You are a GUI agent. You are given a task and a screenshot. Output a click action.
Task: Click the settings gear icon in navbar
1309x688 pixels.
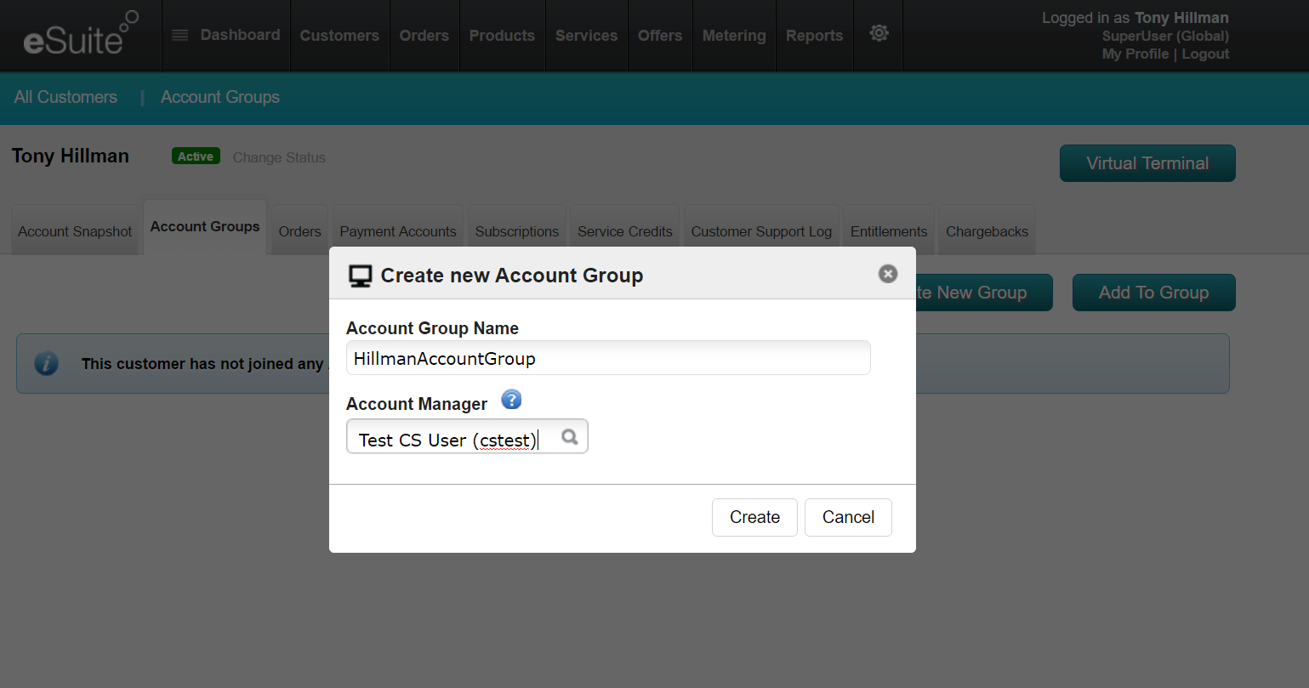point(879,33)
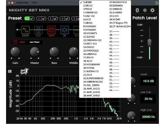
Task: Select the EFX pedal module icon
Action: pyautogui.click(x=38, y=30)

****

- Task objective
Nothing but the lines from the one containing "Task: Click the settings gear icon in navbar" through the final line of the entries above should be given again, each exactly as written; omit the pictures.

- Result
Task: Click the settings gear icon in navbar
1309x688 pixels.
point(879,33)
Task: Select the EFX pedal module icon
Action: pyautogui.click(x=38, y=30)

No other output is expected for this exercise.